Japan’s Outbreak of Foot and Mouth Disease Puts Washington Dairies On Alert

June 15, 2010 12:40 PM

Washington State Dairy Federation is cautioning dairy producers to be aware of Japan's recent outbreak of foot and mouth disease (FMD) and to restrict visitors who may have recently visited Japan or been in contact with its livestock.


FMD infections have been confirmed in pigs and cattle on Japan's southern island of Kyushu.


The disease surfaced in April of this year and marked Japan's first FMD occurrence since 2000, according to the Office of International Epizootics.

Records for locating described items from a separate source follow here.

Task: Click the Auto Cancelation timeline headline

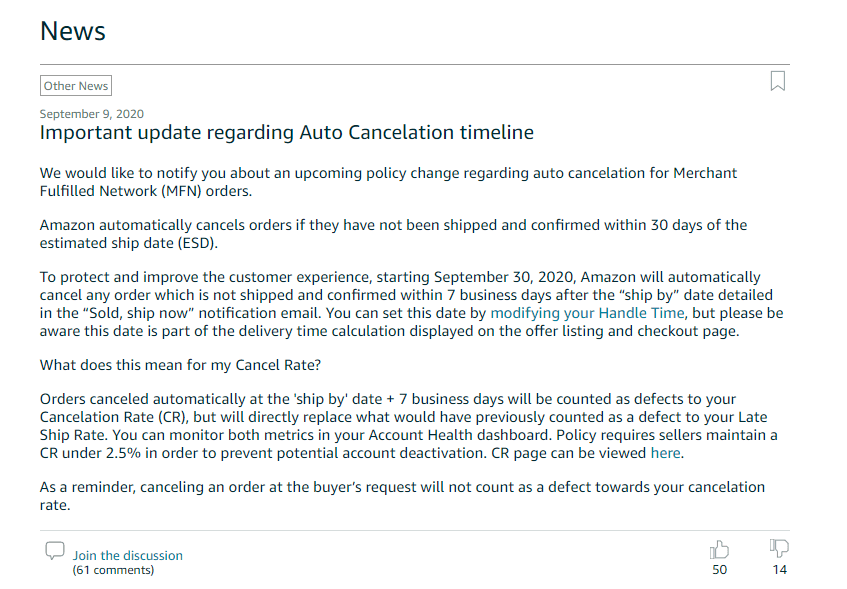Action: [x=287, y=132]
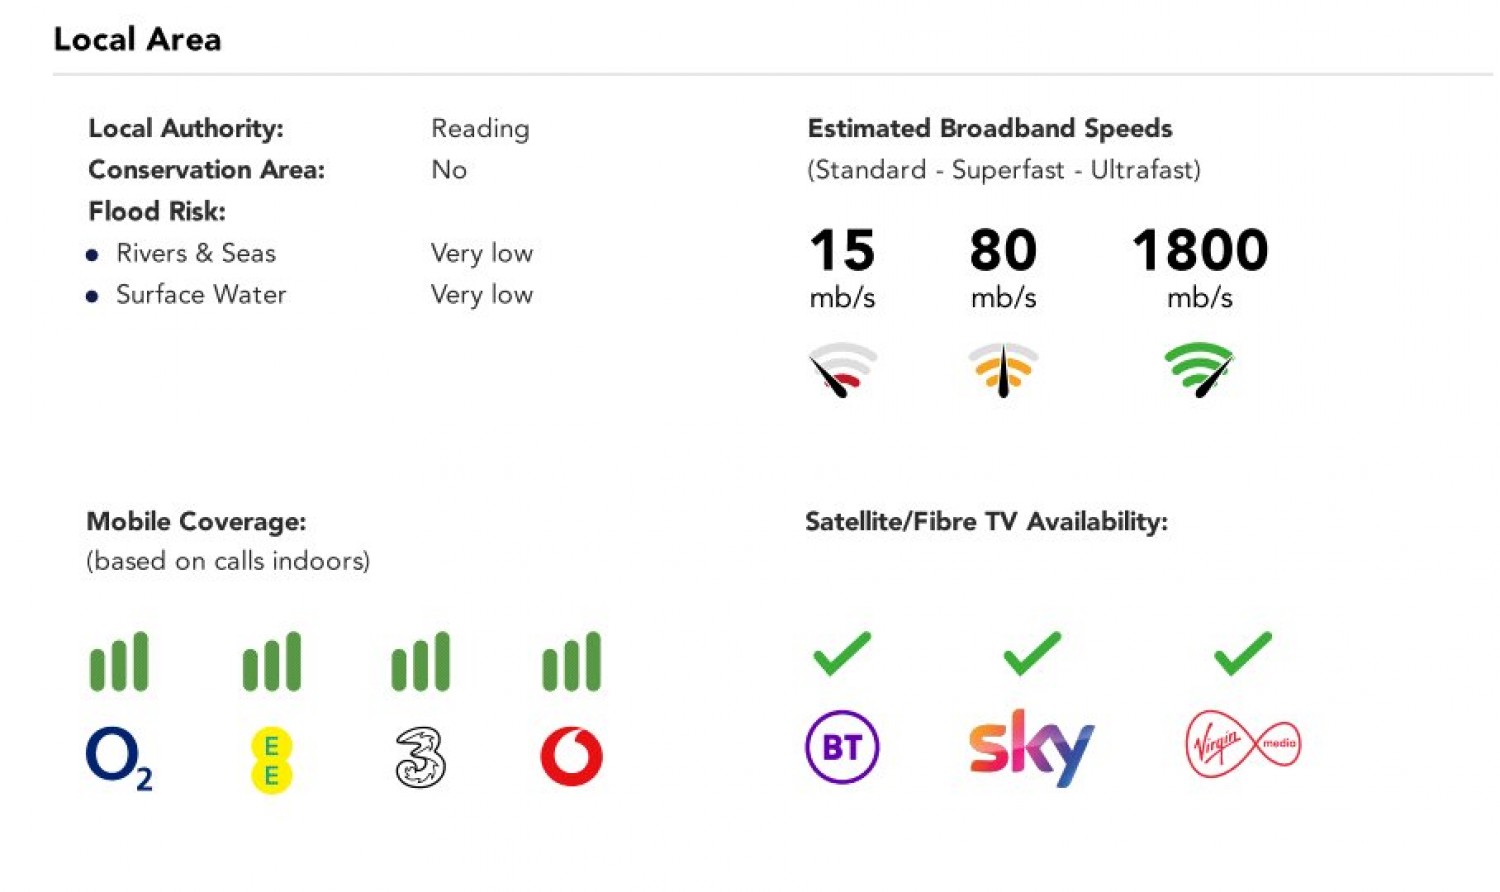Click the O2 signal strength bars

coord(119,662)

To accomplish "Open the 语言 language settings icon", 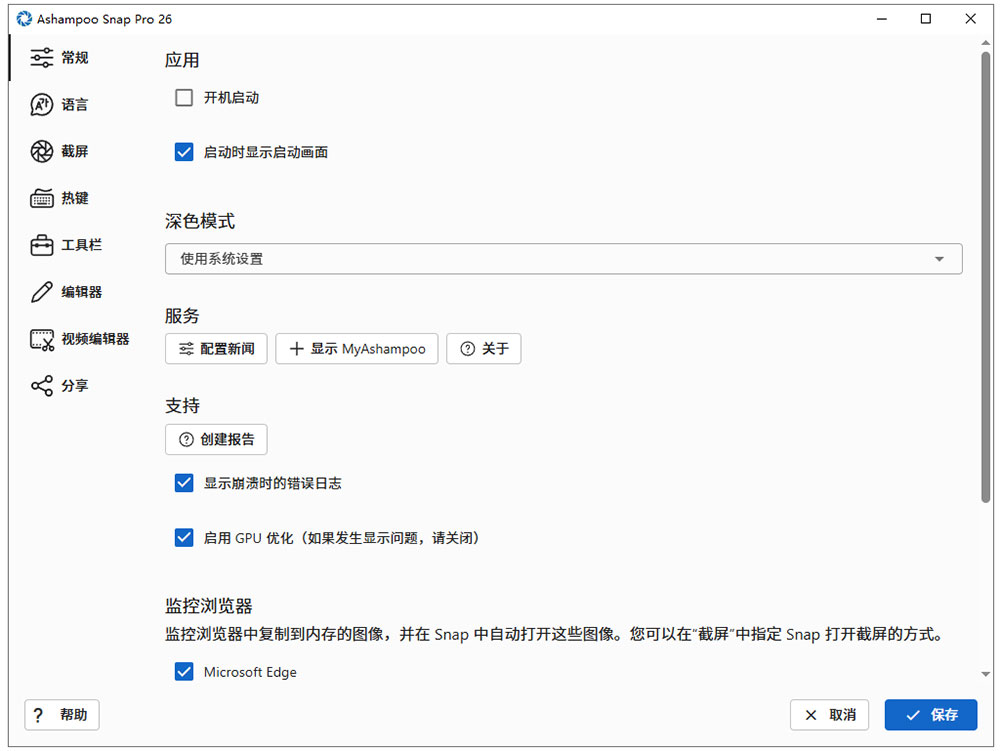I will click(41, 105).
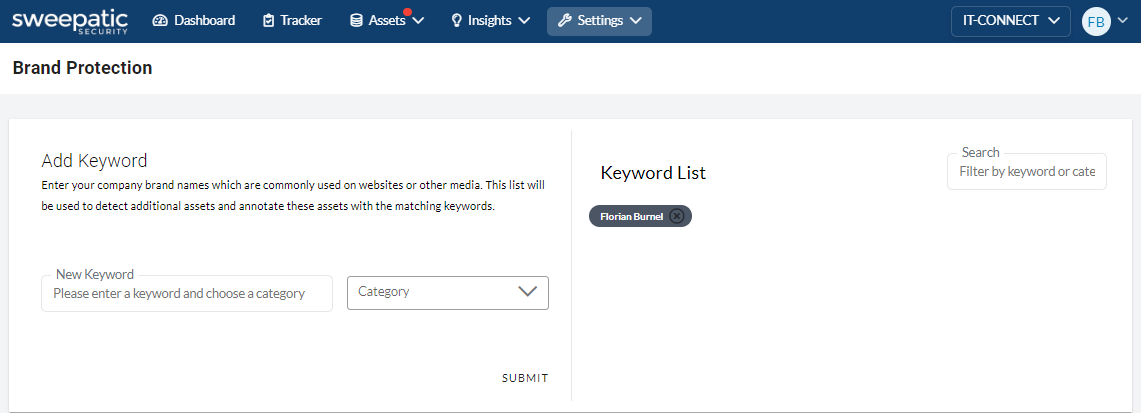The height and width of the screenshot is (413, 1141).
Task: Click the Tracker clipboard icon
Action: tap(268, 21)
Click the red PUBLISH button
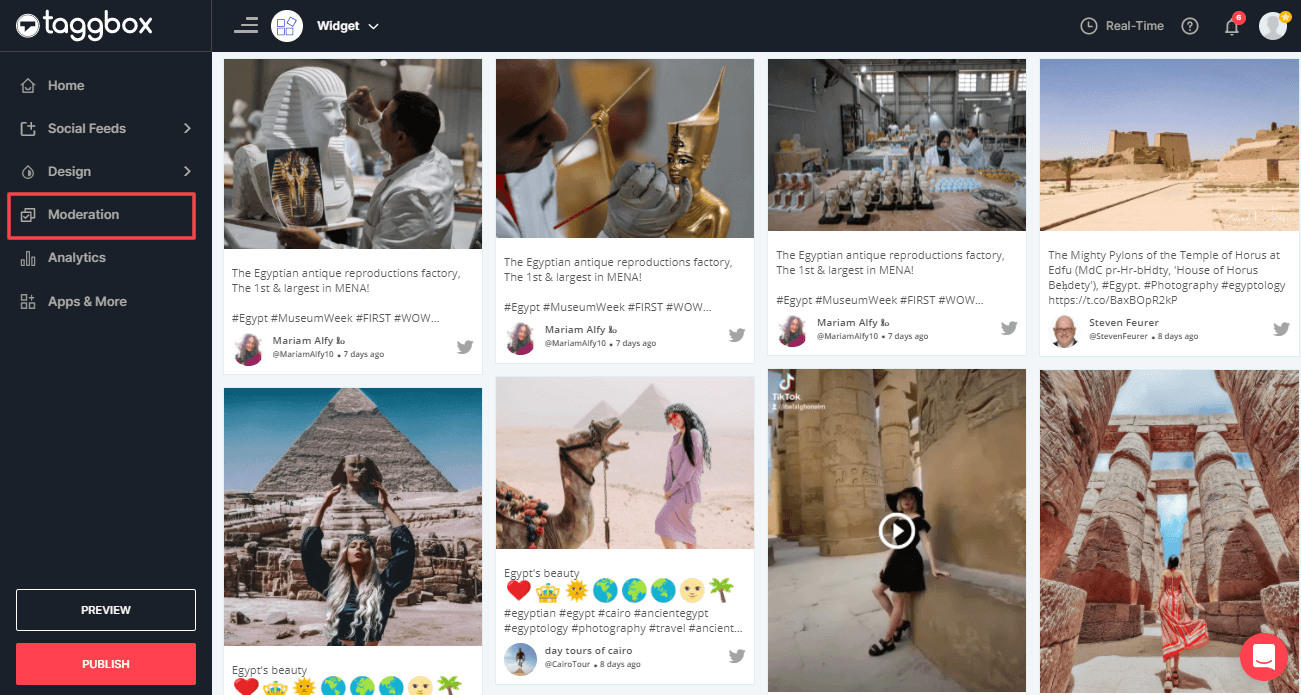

On May 25,USDA's Animal and Plant Health Inspection Service (APHIS) placed additional restrictions on imports of live animal commodities from Japan due to FMD outbreak.


Since June 1, more cattle have been diagnosed with FMD in the island's Miyazaki Prefecture, sending shockwaves through the local community, Japan's online Mainichi Daily News reported last week.


In Miyazaki, a Japanese pig and beef cattle center, and in Hyuga, livestock has been slaughtered and buried as officials attempt to control the highly contagious disease. Some 270,000 cattle have been ordered slaughtered, Mainichi Daily News said June 10.


Livestock within a 10-kilometer radius of farms that have been hit by the disease have been vaccinated to slow the spread of infection before being slaughtered.


Japanese officials have attempted to control the disease with several measures, including stamping out (or destroying animals), quarantine, vaccination, movement control inside the country, and disinfection of infected premises.


Japan's government will cover the cost of efforts to tackle the disease under a special law aimed at preventing its spread, the Associated Press reported June 14.


In a weekend e-mail, Jay Gordon, executive director of the Washington State Dairy Federation, pointed to comments made by Masafumi Mukamoto, an associate professor at Osaka Prefecture University.


"Looking at the distances involved, it is highly probable that people and vehicles have carried the virus,” Mukamoto is quoted as saying. "After the animals are vaccinated, symptoms of the disease don't easily show up even if they are infected. When people come into contact with these cows they can carry the virus without knowing it."